Determinar con certeza que Aziz Behich se convirtió por esos segundos en el enemigo necesario para focalizar energías parece arriesgado. Fue la inmediatez entre ese cruce, el rugido del estadio defendiendo a su emblema y el despertar total de Messi lo que tientan a pensarlo. Pero también son los antecedentes los que parecen hablar por sí solos. Fue el mismo capitán argentino el que después de que Argentina quedara tercera en la Copa América de 2019 tras perder con Brasil en semifinales (y vencer a Chile en el descartable partido por el tercer puesto), quien se manifestó a favor de la ratificación como DT de un hasta ese entonces muy cuestionado Lionel Scaloni.

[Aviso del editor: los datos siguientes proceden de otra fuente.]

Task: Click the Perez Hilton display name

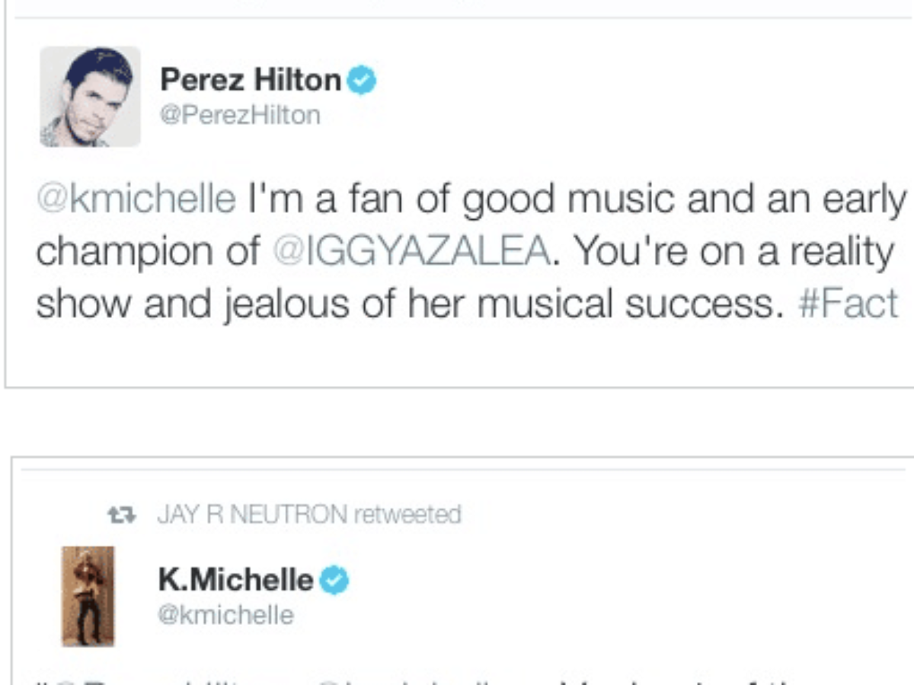Action: [x=250, y=79]
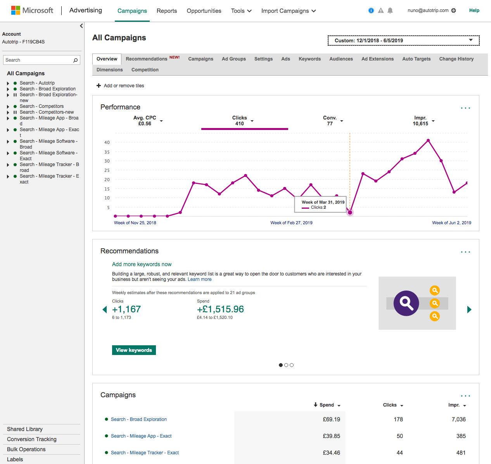
Task: Open Performance tile three-dot menu
Action: click(465, 108)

Es también este mismo equipo el que llegó a la Copa América de 2021 con críticas de las más variadas (¿se acuerdan los que se auto refugiaban en la figura de los bienpensantes para preferir una derrota argentina y un volver a empezar desde cero basado en quién sabe qué cosa? Creo que andan sueltos por Qatar) y supo reponerse al empate en la primera jornada contra Chile para ir de menos a más y terminar ganándo la final a Brasil en el Maracaná.

 

Hay entonces ciertas adversidades desde las que surgen reacciones, respuestas individuales y colectivas que buscan una superación. Y la última fue la más resonante: comienzo de este mundial con una cachetada certera, un golpe seco y sorpresivo. Como un mal sueño del que había que despertar. “El fútbol y sobre todo el Mundial tienen estas cosas. No te dan tiempo de equivocarte. No hay otra lectura que levantarse. Nos vamos a levantar y seguir con la cabeza arriba para ganar los dos partidos”, dijo Scaloni después de la derrota contra Arabia Saudita. El mensaje fue tan sencillo como propio de un equipo que supo construir sus fortalezas (conocidas y a la vista) sobreponiéndose a los contratiempos. Qatar 2022 no fue la excepción

 

 

Si es cierto que el Mundial no espera y no permite equivocarse dos veces, el rival de cuartos de final pareciera una confirmación de la supuesta regla: los Países Bajos de Louis van Gaal. El histórico DT que cumple su tercer ciclo al frente de la selección europea es, además de un enorme entrenador, un certero declarante: “Messi es el jugador más peligroso y creativo. Pero cuando su equipo no tiene la posesión de la pelota, no participa del juego”, afirma con franqueza y agrega: “en 2014 Messi no tocó mucho la pelota y perdimos por penales. Ahora queremos nuestra revancha”.  Algo similar había dicho veinte años atrás sobre otro crack argentino, Juan Román Riquelme, cuando dirigía el Barcelona. “Cuando tiene la pelota en los pies, usted es el mejor jugador del mundo. Pero cuando no la tiene, jugamos con uno menos”, le comentó el día de su presentación. 

 

Pareciera sencillo imaginar qué haría Diego con estas declaraciones y de dónde sacaría un plus para dar lo mejor de sí el próximo viernes. Pero ahora él, como reza el nuevo canto popular, alienta desde el cielo, con los suyos, a Lionel. Será entonces su tiempo y será a la manera de esta selección que, como dijo Scaloni, parece estar hecha para este tipo de desafíos.